Paper: Did you know that paper has various different levels of quality? One could certainly tell from the different quality of magazines and books, but there is so much more to it. The Wikipedia article has a whole paragraph dedicated to the different types of paper under the title ‘Paper’ and different main articles for ‘Paper size’, ‘Grammage’, and ‘Paper density’. At first I thought Majime was a little too strict with the sample paper for the dictionary, but when I saw Miyamoto coming to the same conclusion, the paper is not sticky enough, I came to realize the passion that is involved in every creation process, even paper-making.
For another episode, Fune wo Amu delivers a complete narrative that starts with a single protagonist, Kishibe; continues with a definitive struggle, a sudden change of environment; and concludes with the realizing of a previously unfound strength and a new sense of purpose.
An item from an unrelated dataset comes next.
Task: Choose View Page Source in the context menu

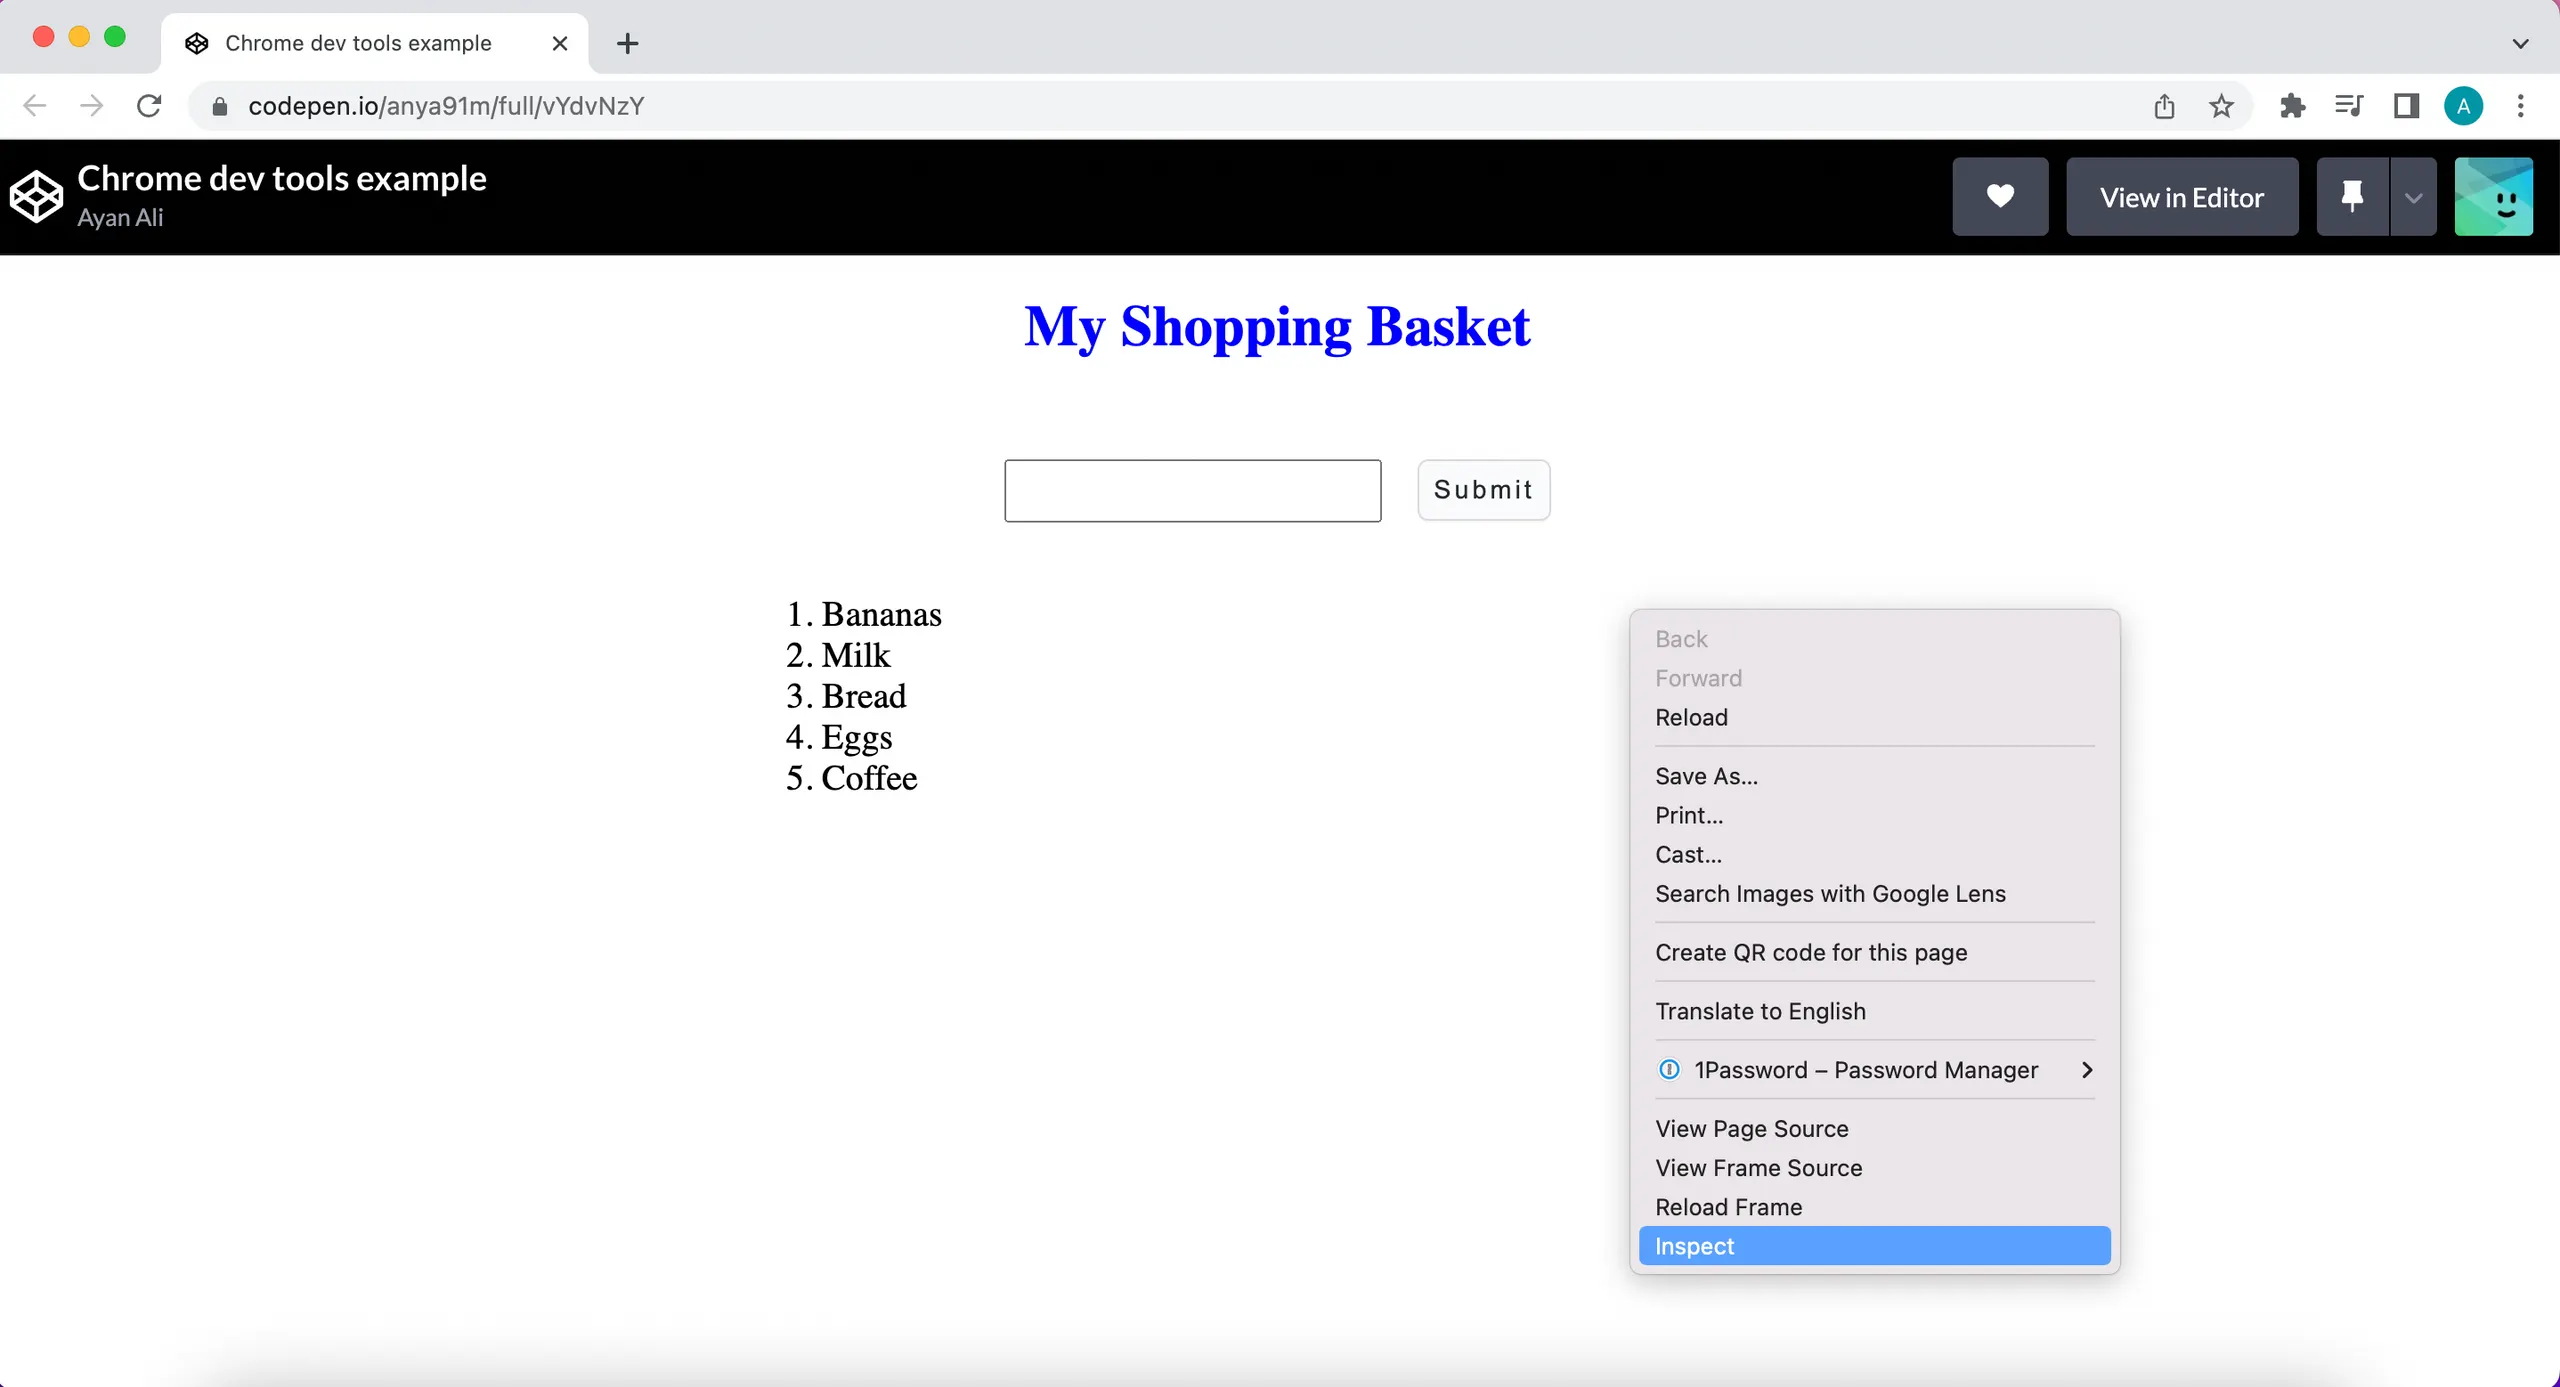Action: (1751, 1129)
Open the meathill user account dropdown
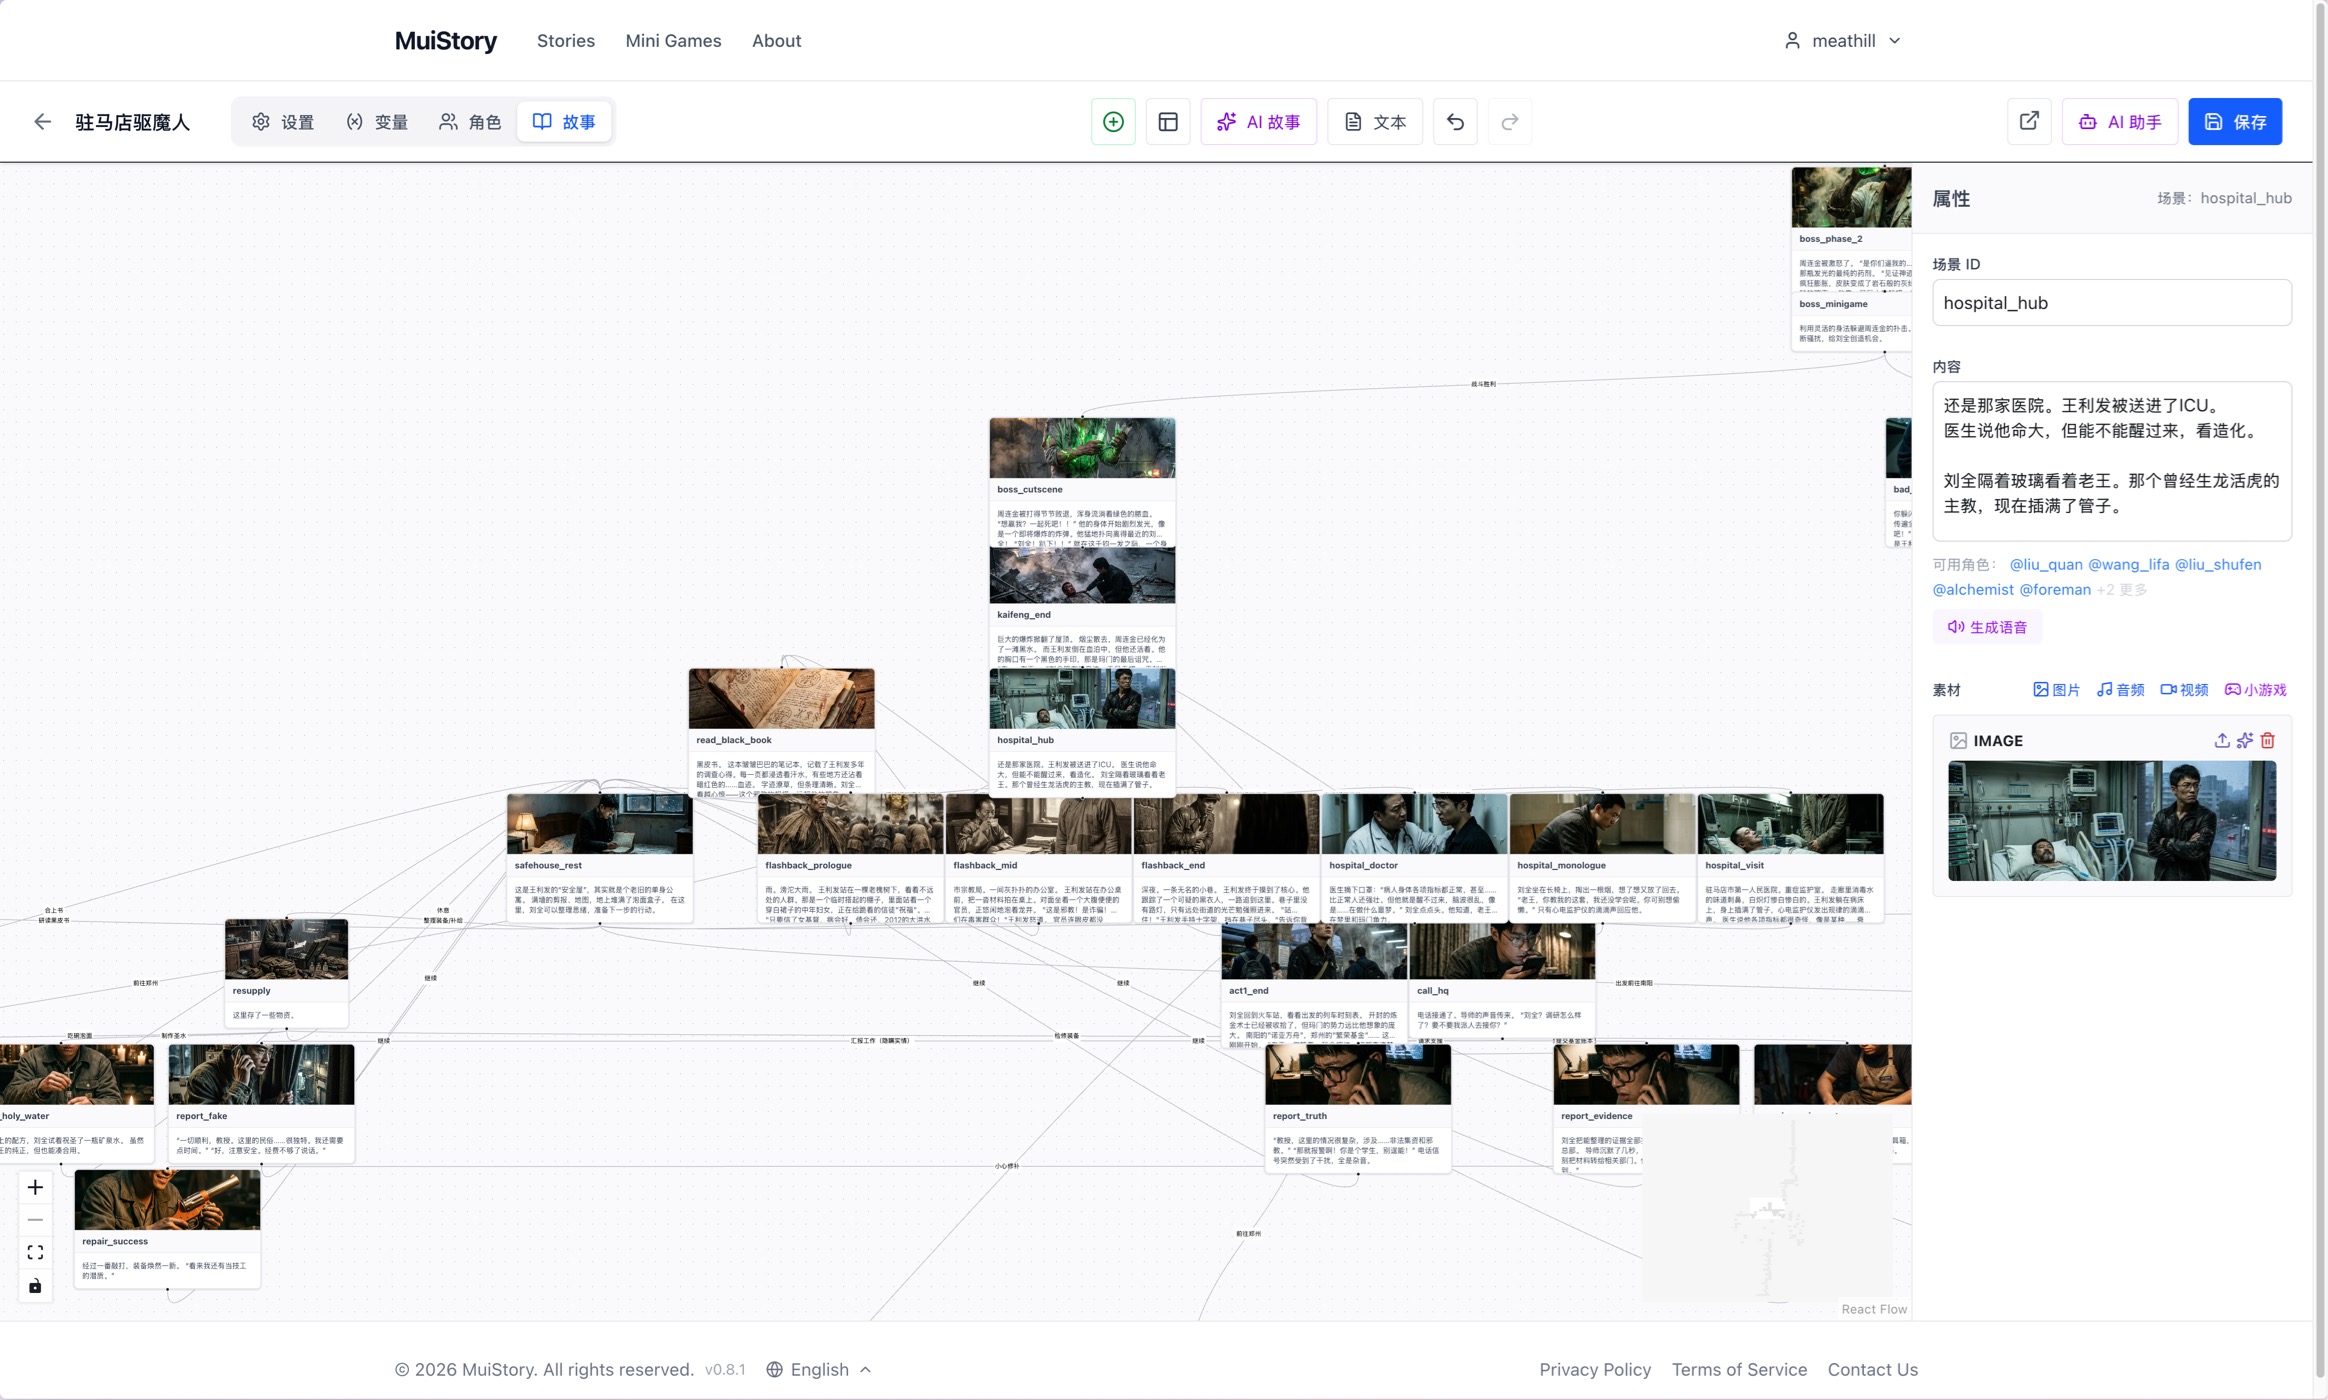 (1842, 41)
— ゼクシズ公式 (@zexcs_animation) December 1, 2016
‘The Great Passage’ is not the work of a single person. It’s the cumulative effort of a team of dedicated lexicographers whose passion of words translates in one of the most ‘boring’ books of all time. At least that’s what most people think, but I find that dictionaries have a hidden appeal that most people don’t realize. I hope that Fune wo Amu will make a few viewers to reconsider their approach to these word-hoarders.